*** Opening Excerpt ***

IDLE: The agent is waiting for a new request.
IN_FLOW: A skill is currently being executed.
COLLECTING_SLOTS: The agent is in "Form-Filling" mode.
AWAITING_CONFIRMATION: The agent is waiting for a "Yes/No" to proceed.

II. Atomic Data Blocks

1. ToolCallRecord

Introduction

Records the details of a single tool invocation within a sandbox environment.

Purpose

It provides the agent with a memory of its own technical actions. It distinguishes between the Raw Result (data for logic) and the Result Summary (text for the LLM).

High-Level API

python

record = ToolCallRecord(
    tool_name="get_inventory",
    arguments={"sku": "LAP-123"},
    result={"count": 5, "warehouse": "A1"},
    result_summary="Found 5 units in Warehouse A1.",
    success=True
)

Detailed Functionality

to_prompt_xml():

Converts the record into an XML fragment. Crucially, it only includes the result_summary, preventing the LLM from being overwhelmed by large JSON payloads.

Contextual Tracking:

Stores step (for Sequential flows) and branch (for Parallel flows) to help the agent understand where in a complex process the tool was called.

1. Slot

Introduction

Represents a single variable (parameter) the agent needs to collect to satisfy a flow's requirements.

Behavior and Context

Form Filling: When a flow is active, the agent checks pending_slots.
Validation: If a user provides an invalid value, the validation_error field is populated. The agent will then see this error and re-ask the user with specific feedback.

2. PendingConfirmation

Introduction

A safety gate for irreversible or destructive actions (e.g., payments, deletions).

Purpose

To hold a "Yes/No" request in memory. If the user drifts to a different topic, the request will automatically expire after timeout_turns (default 3), ensuring the agent doesn't execute a stale action.

3. WorkspaceEntity

Introduction

The cross-turn coreference bridge.

Purpose

It allows the agent to resolve "it," "that," or "him" across turns. If "Order #555" was mentioned 3 turns ago, it remains in the workspace.

Mention Count: Tracks how often an entity is discussed.
Attribute Merging: If an entity is mentioned again with new details, the workspace performs a union merge of the attributes.

III. Live Context

1. ActiveFlowState

Introduction

The complete execution context for the "Skill" currently in progress.

Behavior and Context

Serialization Safety: It never stores live Python objects. It only stores flow_id and flow_name. This allows the state to be saved to Redis and reloaded without losing progress.
Flow Types: It dynamically handles SequentialFlow (tracking current_step) and ParallelFlow (tracking branch_results).

2. TurnCache

Introduction

A temporary data container that is populated at the very beginning of a turn.

Purpose

It caches the results of heavy operations (Episodic recall, Semantic recall, Flow selection). Instead of passing these results through every function, the agent reads them once from the cache.

Lifecycle: The TurnCache is strictly per-turn. It is completely replaced when the next user message arrives.

*** Closing Excerpt ***

### Assignment 1
Answer these questions about the excerpt:
(a) In the AWAITING_CONFIRMATION state, what is the agent waiting for?
(b) What is the default value of timeout_turns?
(c) Which two fields does ActiveFlowState store instead of live Python objects?
### Assignment 2
Rewrite the excerpt starting at "IDLE: The agent" and ending at "a sandbox environment.", putting "isolated container" in place of "sandbox environment".
You won't need the listing for any of this.

*** Opening Supplied entries ***

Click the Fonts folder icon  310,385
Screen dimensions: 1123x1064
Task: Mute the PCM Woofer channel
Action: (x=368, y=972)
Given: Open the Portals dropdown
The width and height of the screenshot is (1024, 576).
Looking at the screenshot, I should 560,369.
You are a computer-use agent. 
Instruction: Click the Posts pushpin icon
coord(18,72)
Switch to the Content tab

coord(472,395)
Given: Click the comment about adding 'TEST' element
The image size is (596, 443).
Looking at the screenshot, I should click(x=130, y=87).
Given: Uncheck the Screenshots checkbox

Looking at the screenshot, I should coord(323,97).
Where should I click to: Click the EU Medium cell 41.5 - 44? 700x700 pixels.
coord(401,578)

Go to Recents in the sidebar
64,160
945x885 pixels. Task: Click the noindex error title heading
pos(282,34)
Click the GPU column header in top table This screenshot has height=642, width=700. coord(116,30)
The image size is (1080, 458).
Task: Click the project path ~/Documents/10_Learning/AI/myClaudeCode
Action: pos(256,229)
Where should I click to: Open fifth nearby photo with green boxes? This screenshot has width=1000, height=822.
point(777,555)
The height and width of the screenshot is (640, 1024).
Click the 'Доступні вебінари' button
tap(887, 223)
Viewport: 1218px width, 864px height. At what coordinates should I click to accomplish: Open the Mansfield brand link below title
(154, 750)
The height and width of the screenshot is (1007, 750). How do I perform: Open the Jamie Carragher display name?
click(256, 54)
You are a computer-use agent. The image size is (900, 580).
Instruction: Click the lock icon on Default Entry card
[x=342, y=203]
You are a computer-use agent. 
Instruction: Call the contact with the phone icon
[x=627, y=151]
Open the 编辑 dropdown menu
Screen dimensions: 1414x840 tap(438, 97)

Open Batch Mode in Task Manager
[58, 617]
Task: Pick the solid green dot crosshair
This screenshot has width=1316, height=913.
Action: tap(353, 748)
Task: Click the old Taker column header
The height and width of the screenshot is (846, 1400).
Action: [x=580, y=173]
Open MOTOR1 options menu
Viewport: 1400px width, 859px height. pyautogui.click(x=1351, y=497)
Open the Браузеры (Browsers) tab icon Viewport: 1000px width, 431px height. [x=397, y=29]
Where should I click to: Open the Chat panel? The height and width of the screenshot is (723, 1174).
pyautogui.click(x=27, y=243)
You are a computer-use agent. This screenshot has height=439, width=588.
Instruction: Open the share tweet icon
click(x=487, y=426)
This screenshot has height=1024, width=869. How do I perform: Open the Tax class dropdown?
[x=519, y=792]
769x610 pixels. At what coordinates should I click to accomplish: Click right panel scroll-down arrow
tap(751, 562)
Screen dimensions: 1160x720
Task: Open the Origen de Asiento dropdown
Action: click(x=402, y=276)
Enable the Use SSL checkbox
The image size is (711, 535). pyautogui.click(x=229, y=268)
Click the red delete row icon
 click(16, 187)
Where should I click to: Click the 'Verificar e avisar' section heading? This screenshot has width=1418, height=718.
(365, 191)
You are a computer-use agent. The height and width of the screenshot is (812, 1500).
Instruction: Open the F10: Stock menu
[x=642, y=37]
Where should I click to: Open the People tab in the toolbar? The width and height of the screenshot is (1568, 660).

*** Closing Supplied entries ***

### Written reply 1
(a) A "Yes/No" to proceed.
(b) 3.
(c) flow_id and flow_name.

### Written reply 2
IDLE: The agent is waiting for a new request.
IN_FLOW: A skill is currently being executed.
COLLECTING_SLOTS: The agent is in "Form-Filling" mode.
AWAITING_CONFIRMATION: The agent is waiting for a "Yes/No" to proceed.

II. Atomic Data Blocks

1. ToolCallRecord

Introduction

Records the details of a single tool invocation within a isolated container.